The plan for today:
1. Wake up
2. Make photo CD-R to include in Christmas gift
3. Shower
4. Purchase some Snyder's Honey Mustard Pretzel Bits to include in Christmas gift
5. Mail 12 Christmas cards, an important piece of mail for my mom, and the Christmas gift. Post office closes at noon, so time is of the essence.
6. Go to friends' place to make cookies
This is how things actually went:
1. I woke up. So far, so good.
2. To free up sufficient space on to allow me to create the CD-R, I had to delete chunks of crap from my hard drive. This took about five attempts before I got it right.
3. I realized that I should take advantage of the relatively mild temperatures to do some minor yardskeeping that I had been ignoring. Empty the compost buckets into the composter, bring up the recycling containers from near the garage, put perennial covers on two stunted blueberry bushes and one stunted rosebush, detach and thaw/drain the garden hose. This all took a while.
4. Then I realized I should check out my house to make sure no pipes had burst, particularly on the unheated side. (The two sides leak heat across the center wall pretty easily, so this isn't much of an issue. One side serves to heat both. So far.) So I added this to my to-do list.
5. Showered. By now it was after 2:00 and the schedule was way off.
6. Went to post office.

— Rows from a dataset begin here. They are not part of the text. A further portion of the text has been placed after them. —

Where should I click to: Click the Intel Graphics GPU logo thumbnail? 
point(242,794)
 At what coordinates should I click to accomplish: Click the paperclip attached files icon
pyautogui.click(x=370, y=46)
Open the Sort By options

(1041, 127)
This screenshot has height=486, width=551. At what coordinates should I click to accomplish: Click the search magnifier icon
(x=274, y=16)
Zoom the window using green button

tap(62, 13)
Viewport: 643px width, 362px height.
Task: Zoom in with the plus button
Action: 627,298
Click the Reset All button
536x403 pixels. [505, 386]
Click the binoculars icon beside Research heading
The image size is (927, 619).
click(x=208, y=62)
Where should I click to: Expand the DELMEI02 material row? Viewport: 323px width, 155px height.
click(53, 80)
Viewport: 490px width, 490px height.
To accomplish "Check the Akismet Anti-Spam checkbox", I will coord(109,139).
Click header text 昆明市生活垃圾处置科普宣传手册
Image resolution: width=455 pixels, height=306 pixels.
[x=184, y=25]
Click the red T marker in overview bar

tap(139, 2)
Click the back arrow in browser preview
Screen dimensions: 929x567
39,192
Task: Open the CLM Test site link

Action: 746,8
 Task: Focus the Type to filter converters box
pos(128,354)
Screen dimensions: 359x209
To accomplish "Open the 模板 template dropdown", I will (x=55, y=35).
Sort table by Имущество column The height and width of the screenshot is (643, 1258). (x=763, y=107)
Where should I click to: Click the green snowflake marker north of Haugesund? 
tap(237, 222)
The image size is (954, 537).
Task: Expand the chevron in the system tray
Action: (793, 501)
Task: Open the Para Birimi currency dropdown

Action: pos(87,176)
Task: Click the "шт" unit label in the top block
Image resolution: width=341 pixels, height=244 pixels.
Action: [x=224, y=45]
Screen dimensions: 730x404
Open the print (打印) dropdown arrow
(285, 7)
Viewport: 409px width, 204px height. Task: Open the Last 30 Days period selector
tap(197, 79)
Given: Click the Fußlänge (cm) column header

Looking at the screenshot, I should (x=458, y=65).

Mailed the cards and the letter.
7. Went to supermarket to buy pretzel bits.
8. Went to house to check everything out. No flooding, no water spilling out of ruptured pipes, everything seemed good. Checked the Min/Max thermometer I had left in the bathroom on the unheated side to see that temperatures had stayed tolerably warm even with some of the surprisingly cold weather we had had this past week.
9. Went to my side of house to use bathroom before going to church. Noticed thin film of water on the floor by the toilet.
Uh-oh.
I drained the toilet tank, shut off the supply valve, and tossed towels on the floor. This was something I would have to deal with after church.
After church the toilet tank was half full. At this point I knew everthing I needed to know to avoid the fiasco that followed, but I chose to plow ahead.
I reasoned - based on previous issues with the toilet and certain assumptions about where the water was coming from - that something was wrong with the float valve and it would need to be replaced. The leaky shut-off valve was irrelevant (wrong wrong wrong) because the toilet was designed to operate with the valve fully open anyway. Right? (No no no you, sir, are in error)
I called my friends and begged off coming down to make cookies tonight. Plumbing emergency. Be down tomorrow. We'll have fun, a lotta laughs, be like old times. With cookies.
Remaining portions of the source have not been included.